In general, The result of "cmp eq, op1, zero initializers" is "not(op1)" where op1 is a mask. By rearranging of the two arguments inside the Select instruction, we can get the same result. Without the necessary of the middle phase ("cmp eq, op1, zero initializers").

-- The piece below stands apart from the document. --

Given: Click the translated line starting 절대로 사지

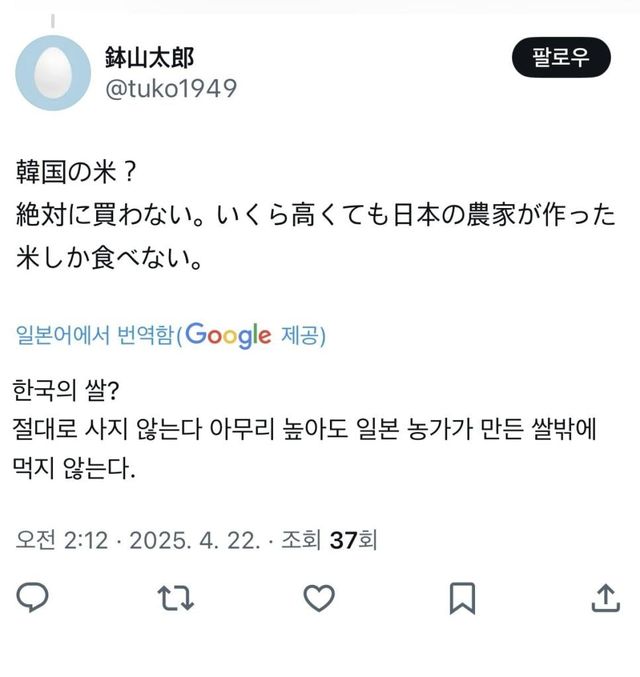Looking at the screenshot, I should click(x=304, y=428).
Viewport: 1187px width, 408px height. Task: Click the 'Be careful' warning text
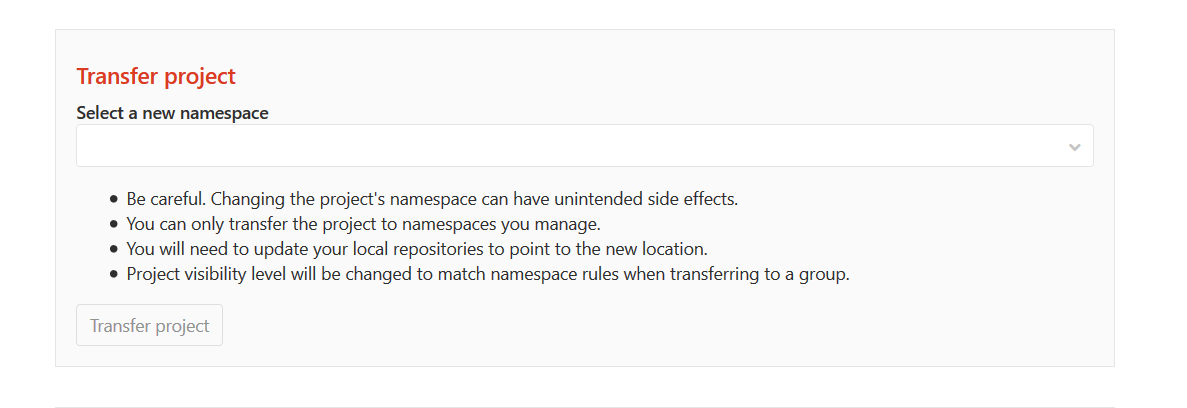coord(431,198)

Missed optimization opportunity:
vpcmpled %zmm0, %zmm1, %k0
knotw %k0, %k1

can be combine to
vpcmpgtd %zmm0, %zmm2, %k1

Diff Detail

Repository
rL LLVM

Event Timeline

m_zuckerman retitled this revision from to Fix bug 30945- [AVX512] Failure to flip vector comparison to remove not mask instruction.
m_zuckerman updated this object.
m_zuckerman updated this object.Nov 28 2016, 3:52 AM
m_zuckerman added reviewers: igorb, delena.
igorb edited edge metadata.Nov 28 2016, 4:05 AM

please update summery, add more details.

lib/Target/X86/X86ISelLowering.cpp
27622 ↗(On Diff #79387)

please add comments.
make this transformation only for AVX512 ( you may benefit only if instruction with zero mask exist)

m_zuckerman updated this object.Nov 28 2016, 4:58 AM
m_zuckerman edited edge metadata.
m_zuckerman updated this object.Nov 28 2016, 5:02 AM
m_zuckerman updated this object.Nov 28 2016, 1:21 PM
m_zuckerman updated this object.Nov 28 2016, 1:53 PM
m_zuckerman updated this object.
m_zuckerman updated this object.
m_zuckerman updated this object.Nov 28 2016, 1:57 PM
m_zuckerman added a reviewer: RKSimon.
delena added inline comments.Nov 28 2016, 11:26 PM
lib/Target/X86/X86ISelLowering.cpp
27575 ↗(On Diff #79441)

You check N->getOpcode() == ISD::VSELECT 2 lines above.

test/CodeGen/X86/avx512-vbroadcast.ll
223 ↗(On Diff #79441)

I think that the logic here is broken. %k1 should be a result of unordered cmp.

igorb added inline comments.Nov 29 2016, 1:49 AM
test/CodeGen/X86/avx512-vbroadcast.ll
223 ↗(On Diff #79441)

I belive the code is correct.
In this case Vselect condition has more than one use, could you please check why/when the second cmp was created instead KNOT.

m_zuckerman updated this object.
m_zuckerman added inline comments.Nov 30 2016, 9:57 AM
lib/Target/X86/X86ISelLowering.cpp
27575 ↗(On Diff #79441)

Yes I know, but if someone will delete this line I have the assert to check it also.

delena added inline comments.Dec 6 2016, 1:46 AM
lib/Target/X86/X86ISelLowering.cpp
27574 ↗(On Diff #80272)

I'd put Cond.hasOneUse() here, not in the common code. I assume that we'll need all patterns back in this case.

27575 ↗(On Diff #79441)

I don't think that we need duplication here.

m_zuckerman updated this revision to Diff 80408.Dec 6 2016, 5:38 AM
igorb accepted this revision.Dec 11 2016, 12:13 AM
igorb edited edge metadata.

Thanks,
one minor comment, please see in code.

LGTM

lib/Target/X86/X86ISelLowering.cpp
27572 ↗(On Diff #80408)

please add space after //
the same bellow.

This revision is now accepted and ready to land.Dec 11 2016, 12:13 AM
This revision was automatically updated to reflect the committed changes.